Однако действительность по Гегелю вовсе не представляет собой такого атрибута, который присущ данному общественному или политическому порядку при всех обстоятельствах и во все времена. Напротив. Римская республика была действительна, но действительна была и вытеснившая ее Римская империя. Французская монархия стала в 1789 г. до такой степени недействительной, то есть до такой степени лишенной всякой необходимости, до такой степени неразумной, что ее должна была уничтожить великая революция, о которой Гегель всегда говорит с величайшим воодушевлением. Здесь, следовательно, монархия была недействительной, а революция действительной. И совершенно так же, по мере развития, все, бывшее прежде действительным, становится недействительным, утрачивает свою необходимость, свое право на существование, свою разумность.

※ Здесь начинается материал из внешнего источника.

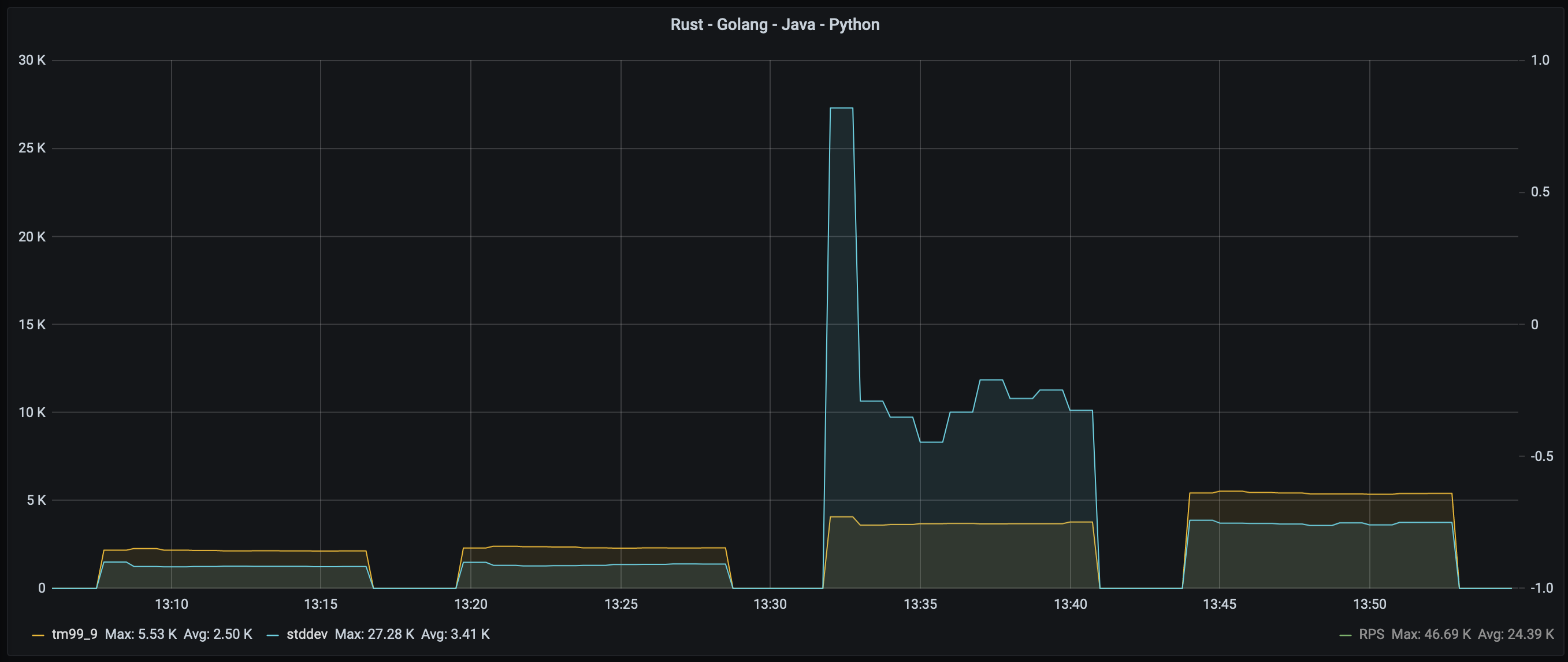The width and height of the screenshot is (1568, 662).
Task: Open the Rust - Golang - Java - Python panel menu
Action: [x=774, y=24]
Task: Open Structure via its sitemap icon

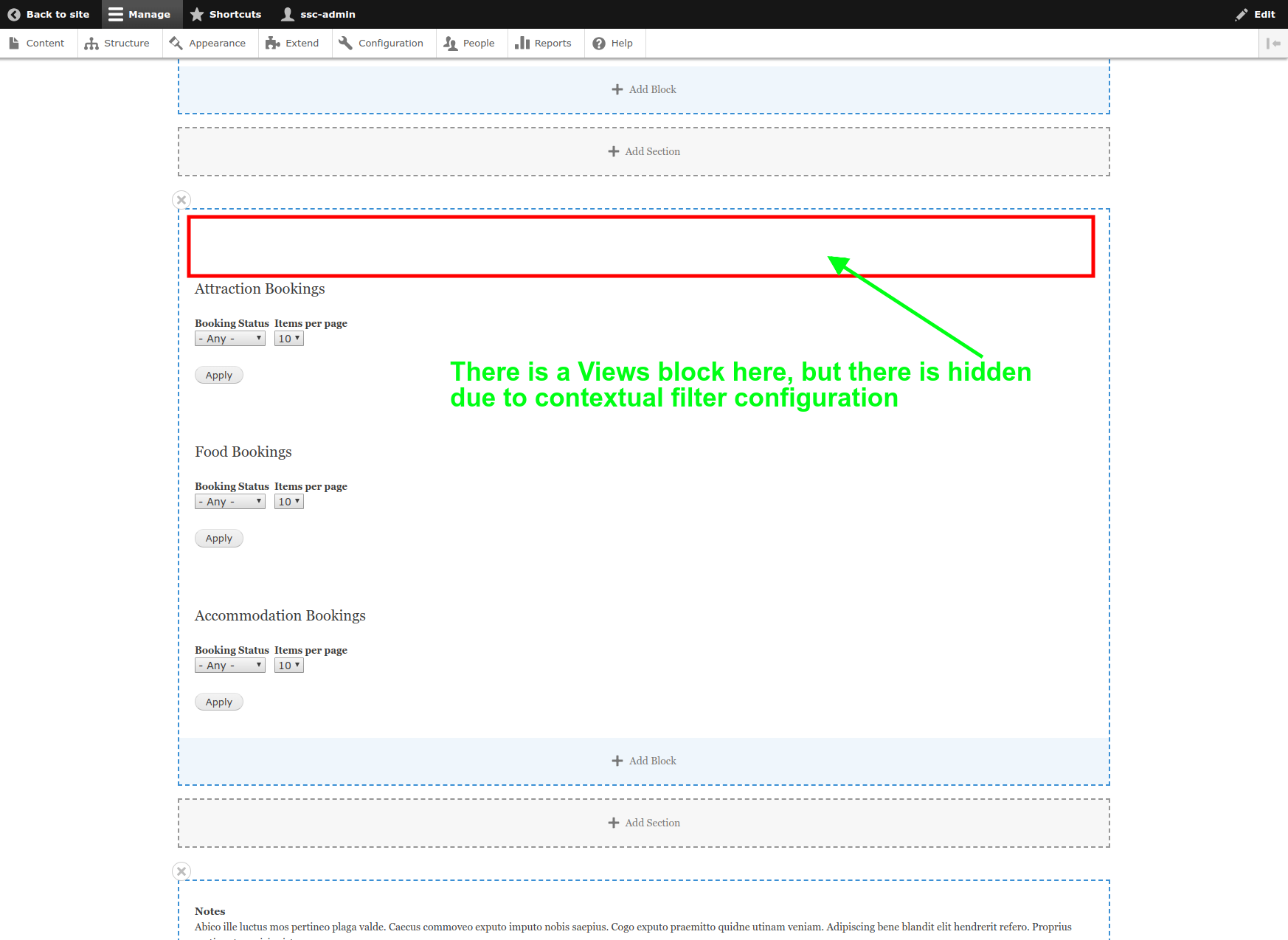Action: [x=92, y=43]

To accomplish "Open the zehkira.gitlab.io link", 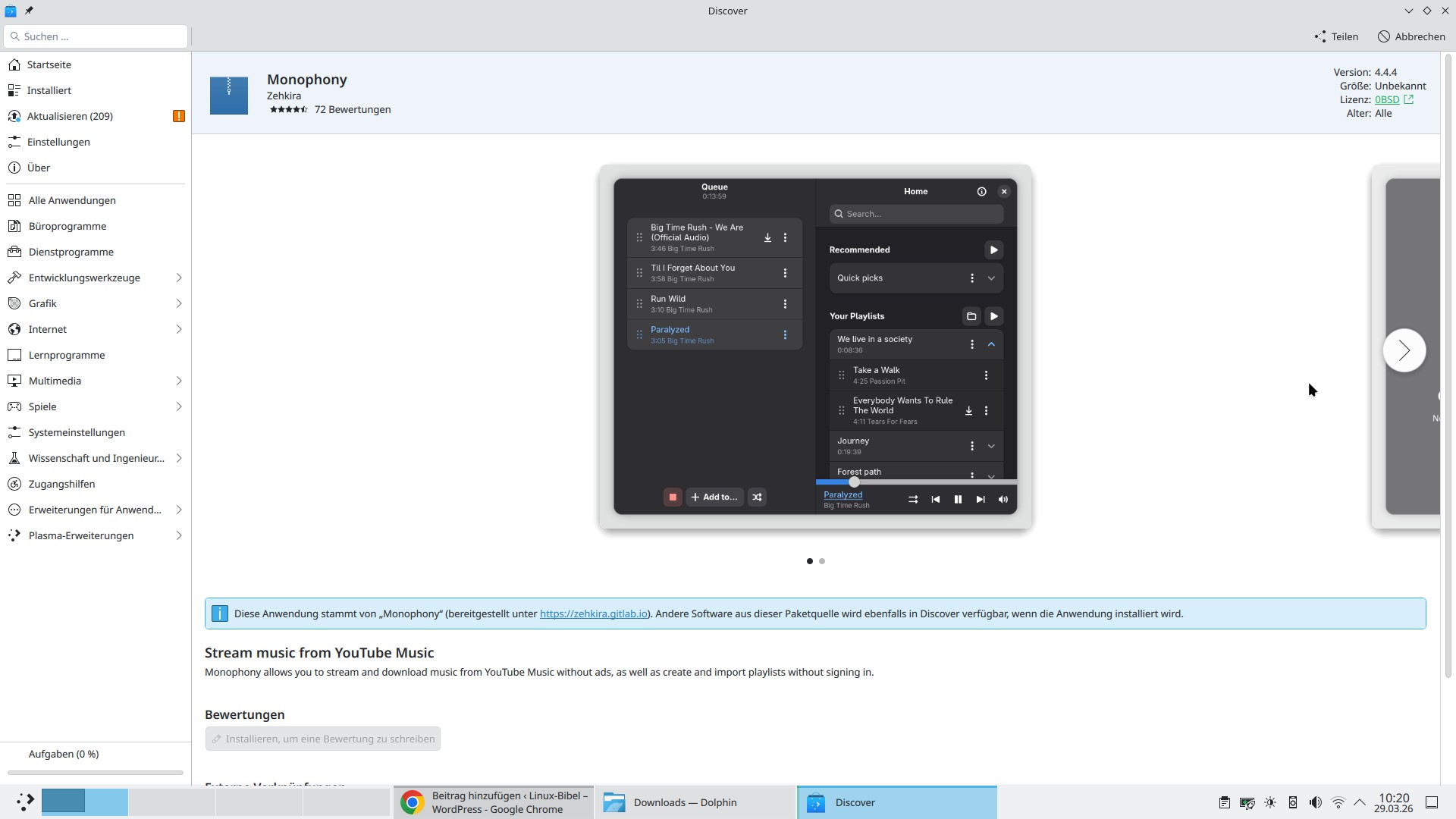I will pyautogui.click(x=593, y=613).
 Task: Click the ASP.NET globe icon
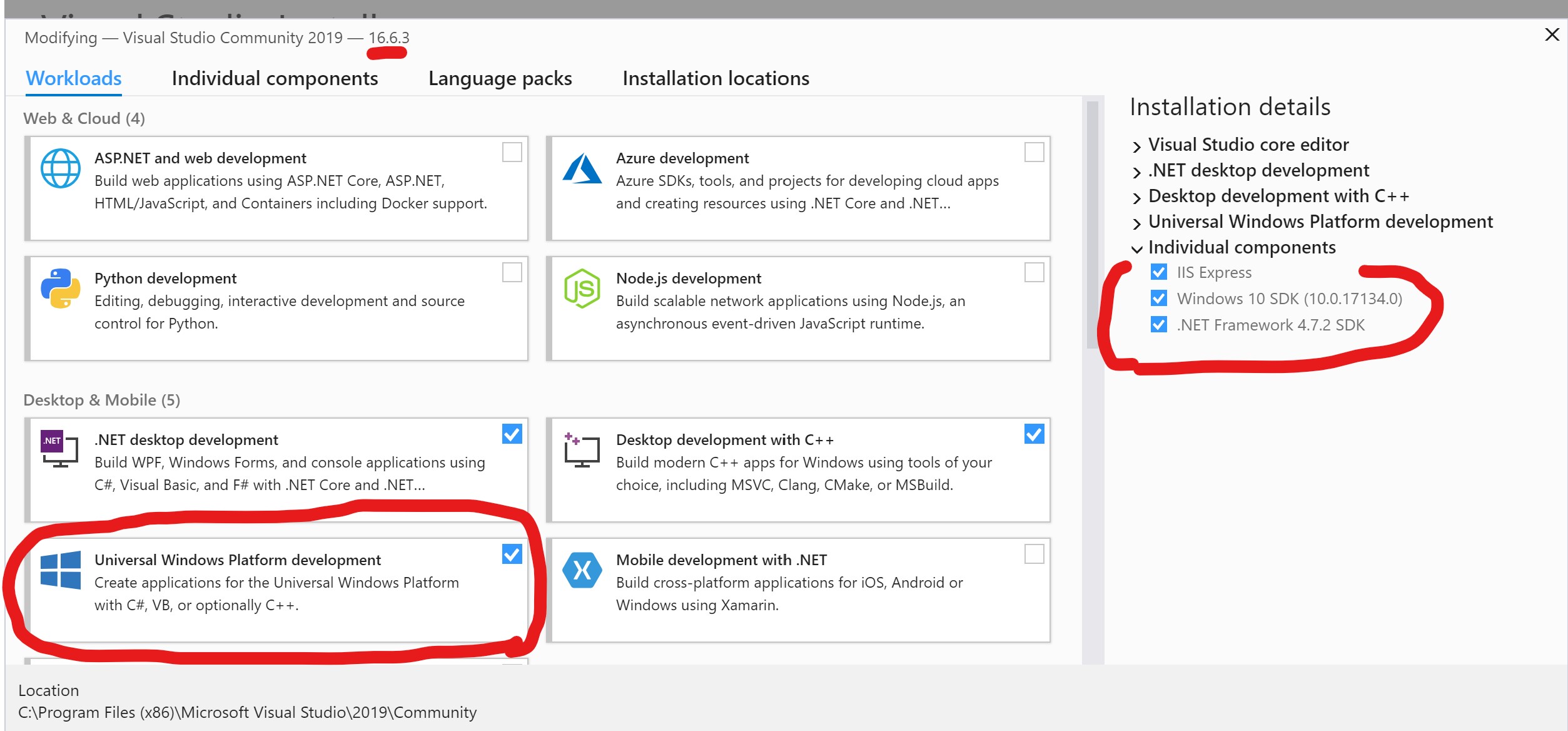point(60,168)
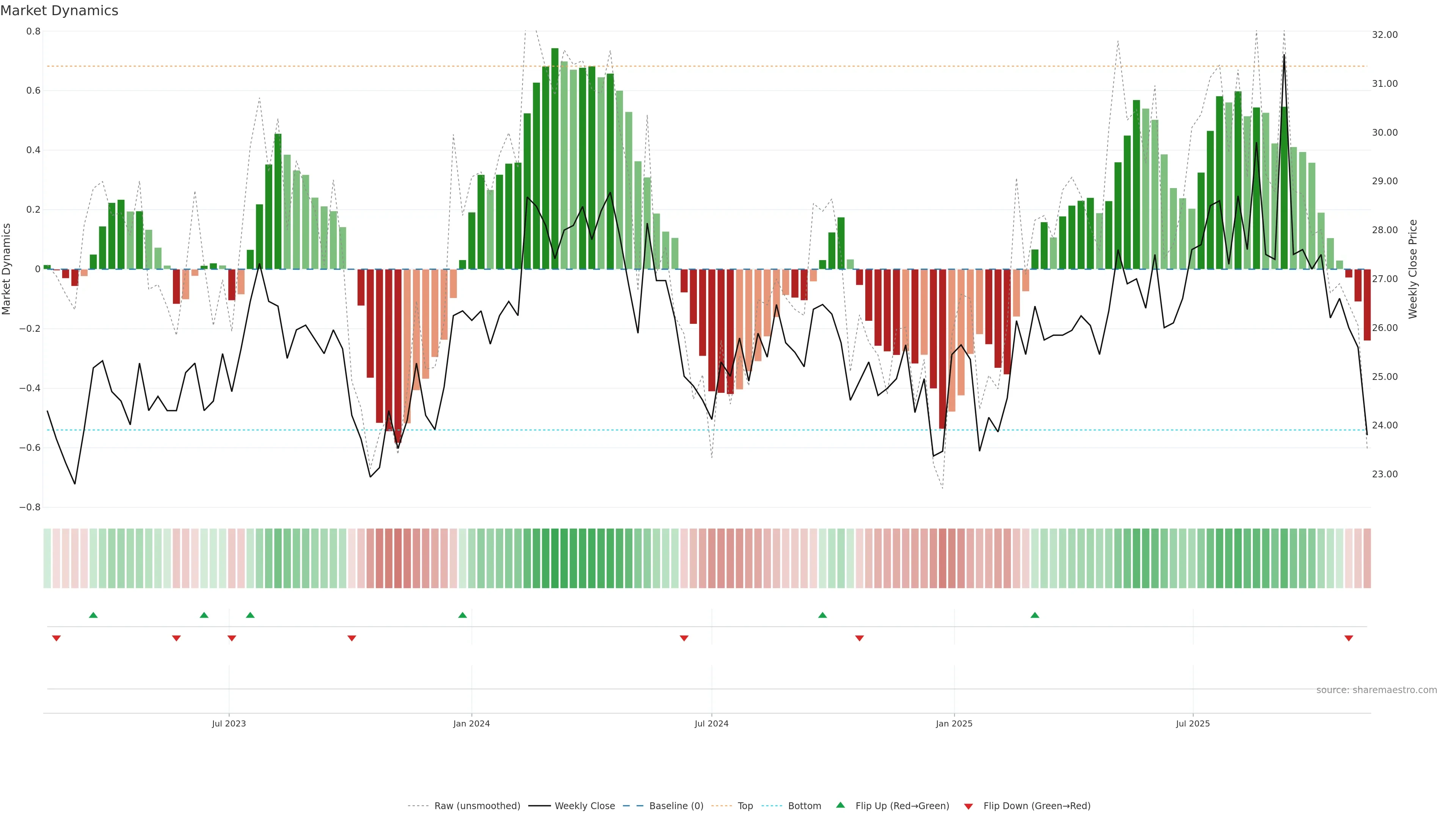The width and height of the screenshot is (1456, 819).
Task: Click the 32.00 right axis tick label
Action: (x=1384, y=35)
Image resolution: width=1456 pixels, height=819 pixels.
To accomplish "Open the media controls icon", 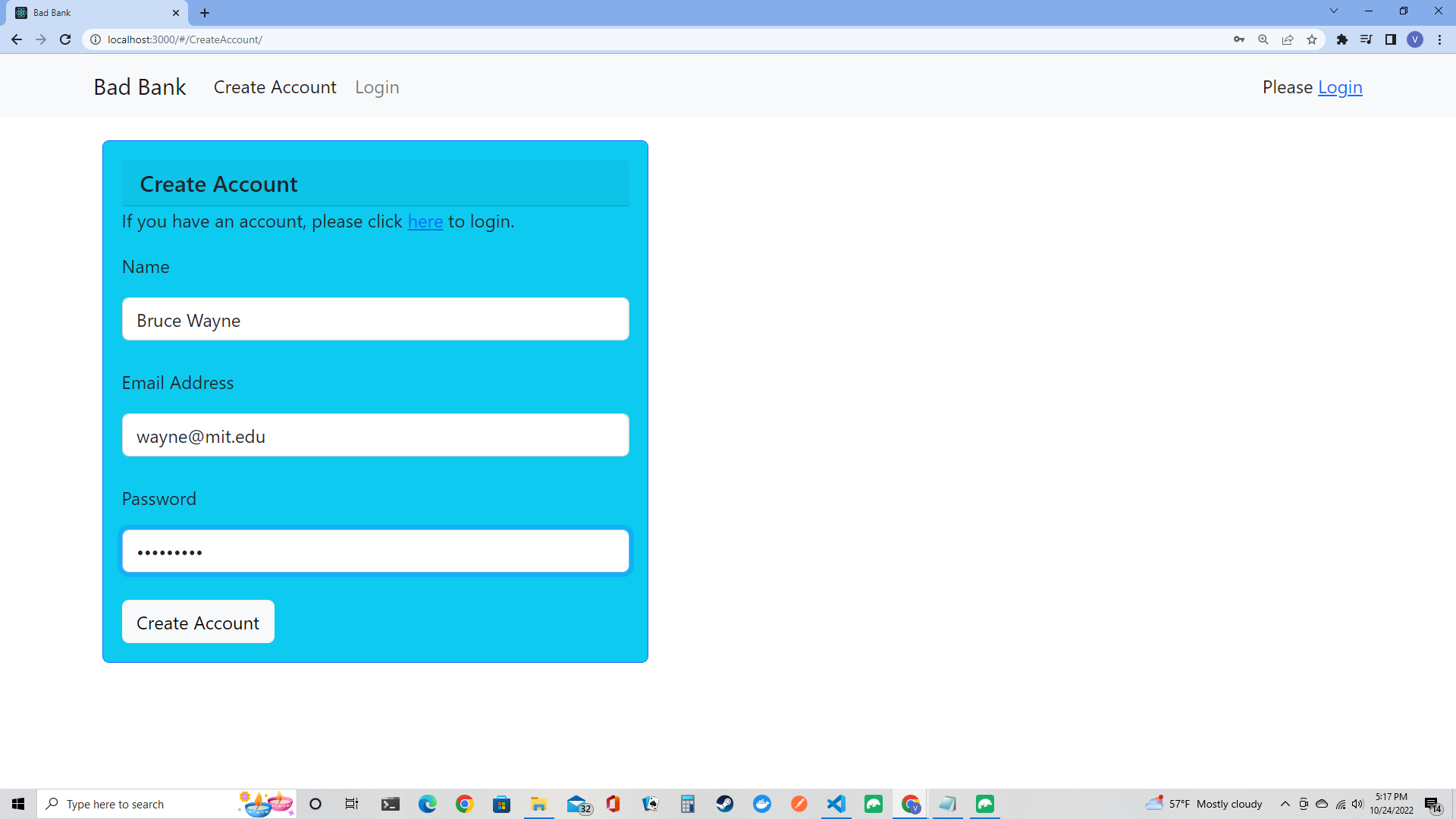I will (x=1366, y=39).
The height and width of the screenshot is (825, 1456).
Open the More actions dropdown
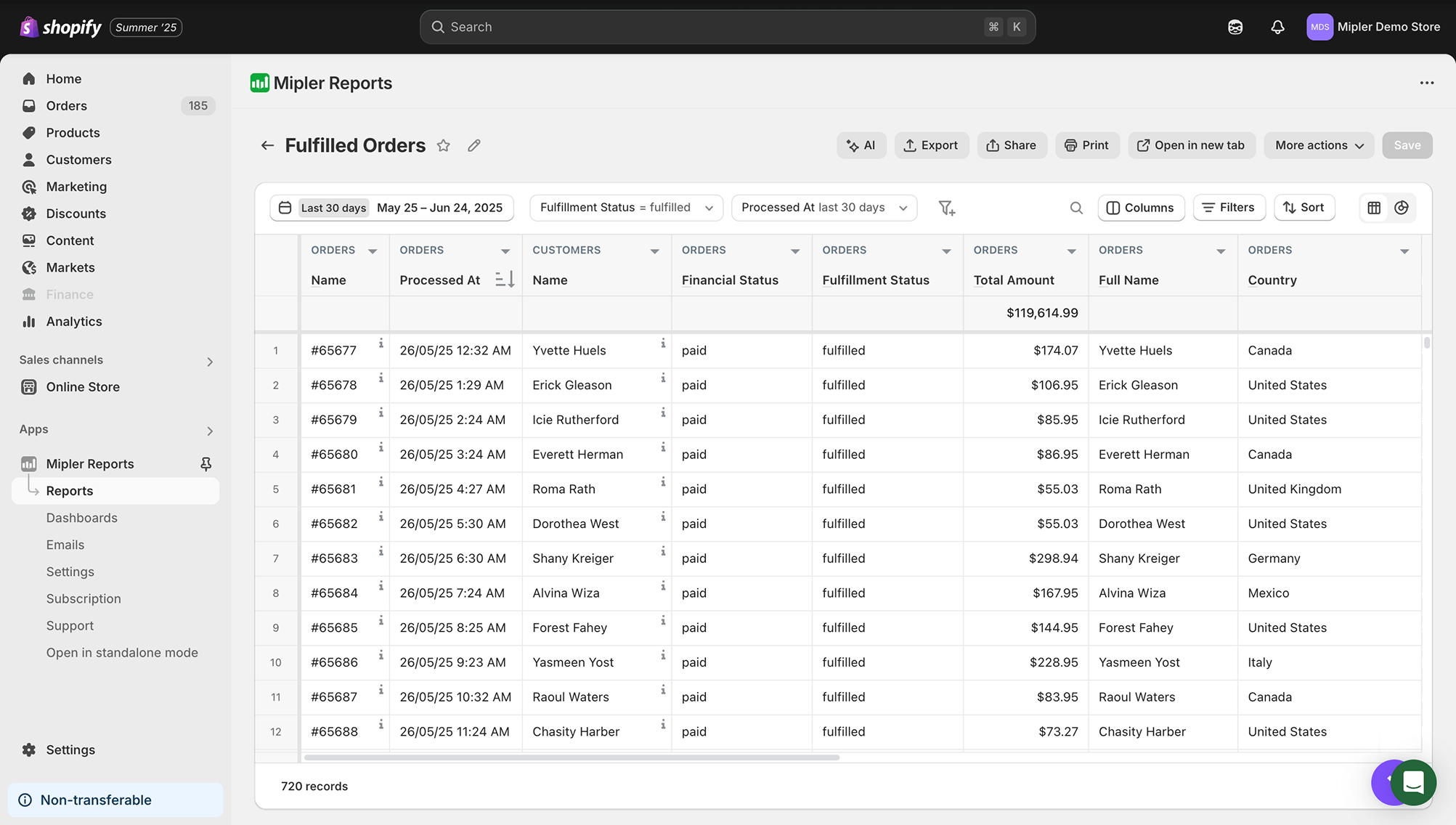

Место отмирающей действительности занимает новая, жизнеспособная действительность, занимает мирно, если старое достаточно рассудительно, чтобы умереть без сопротивления, — насильственно, если оно противится этой необходимости. Таким образом, это гегелевское положение благодаря самой гегелевской диалектике превращается в свою противоположность: все действительное в области человеческой истории становится со временем неразумным, оно, следовательно, неразумно уже по самой своей природе, заранее обременено неразумностью; а все, что есть в человеческих головах разумного, предназначено к тому, чтобы стать действительным, как бы ни противоречило оно существующей кажущейся действительности. По всем правилам гегелевского метода мышления, тезис о разумности всего действительного превращается в другой тезис: достойно гибели все то, что существует [Перефразированные слова Мефистофеля из трагедии Гёте «Фауст», часть I, сцена третья («Кабинет Фауста»). Ред.]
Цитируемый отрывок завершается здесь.